Run Non-linear Dimensional Reduction (UMAP)
1
2
| data = RunUMAP(data, dims = 1:14)
DimPlot(data, reduction = "umap", label = T)
|
Find the Markers
1
2
3
| markers <- FindAllMarkers(data, only.pos = TRUE, min.pct = 0.25, logfc.threshold = 0.25,test.use = "roc")
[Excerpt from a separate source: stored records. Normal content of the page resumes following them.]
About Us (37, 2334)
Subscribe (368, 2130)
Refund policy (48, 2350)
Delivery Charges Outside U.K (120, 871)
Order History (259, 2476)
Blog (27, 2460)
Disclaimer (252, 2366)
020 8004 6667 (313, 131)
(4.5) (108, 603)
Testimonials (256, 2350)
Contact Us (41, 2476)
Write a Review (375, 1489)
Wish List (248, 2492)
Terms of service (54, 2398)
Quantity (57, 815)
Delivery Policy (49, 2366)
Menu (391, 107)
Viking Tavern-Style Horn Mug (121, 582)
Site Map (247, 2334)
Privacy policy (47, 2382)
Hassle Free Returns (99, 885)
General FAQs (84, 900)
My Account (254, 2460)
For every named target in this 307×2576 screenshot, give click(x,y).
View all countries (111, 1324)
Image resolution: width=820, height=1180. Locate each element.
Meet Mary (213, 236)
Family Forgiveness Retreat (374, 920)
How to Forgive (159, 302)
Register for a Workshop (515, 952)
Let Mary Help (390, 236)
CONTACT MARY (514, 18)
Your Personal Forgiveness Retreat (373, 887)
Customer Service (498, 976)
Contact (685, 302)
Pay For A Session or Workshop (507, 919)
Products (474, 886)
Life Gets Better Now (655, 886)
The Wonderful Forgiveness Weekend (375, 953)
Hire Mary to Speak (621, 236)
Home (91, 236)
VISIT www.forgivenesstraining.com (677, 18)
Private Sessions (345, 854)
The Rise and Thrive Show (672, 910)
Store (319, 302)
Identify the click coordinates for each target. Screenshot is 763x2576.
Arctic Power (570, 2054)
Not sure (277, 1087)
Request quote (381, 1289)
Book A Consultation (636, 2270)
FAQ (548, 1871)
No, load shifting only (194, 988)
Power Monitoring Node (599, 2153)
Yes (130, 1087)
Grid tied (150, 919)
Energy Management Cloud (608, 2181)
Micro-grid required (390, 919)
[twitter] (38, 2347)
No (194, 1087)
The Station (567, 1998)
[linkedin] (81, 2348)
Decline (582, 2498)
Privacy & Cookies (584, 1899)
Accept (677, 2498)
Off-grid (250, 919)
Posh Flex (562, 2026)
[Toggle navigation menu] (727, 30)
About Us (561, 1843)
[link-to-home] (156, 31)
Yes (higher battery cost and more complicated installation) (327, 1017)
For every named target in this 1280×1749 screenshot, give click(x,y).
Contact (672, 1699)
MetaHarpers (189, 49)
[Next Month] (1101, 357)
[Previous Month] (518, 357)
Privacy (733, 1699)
markers=markers %>% group_by(cluster) %>% top_n(n = 2, wt = avg_log2FC)
DT::datatable(markers)
|
I think the dotplot below is useful if you are sure of the cell types that may be present in the sample. I have listed here the marker genes of pancreatic cells (both exocrine and endocrine).
1
| DotPlot(data, features = c("Gcg","Ins1","Ins2","Iapp","Ppy","Sst","Ghrl","Prss1","Krt19","Plvap","Pecam1","Vwf","Angpt2","Col1a2","Timp1","Fn1","Postn","Acta2","Tpsb2","Tpsd1","Tpsab1","Cd86"))
|
Rename the Clusters
1
2
3
4
| cluster.ids <- c("Beta cells","Co-expression","Acinar cells","Beta cells","Ductal cells","Delta cells","Acinar cells","Co-expression","Unclassified cells","Unclassified cells","Co-expression","Endothelial cells","MHC class 2","PSCs")
names(cluster.ids) <- levels(data)
data <- RenameIdents(data, cluster.ids)
DimPlot(data, reduction = "umap", label = TRUE, pt.size = 1)
|
(Updated on 2021/11/16) There is a problem with the axis of original figure. Now that the data from exocrine and endocrine are separated… the results of UMAP are as follows.
Exocrine
Endocrine
What’s the next step?
The differences in physiological functions between the marker genes of different groups can be examined using online Gene Ontology (GO) enrichment analysis.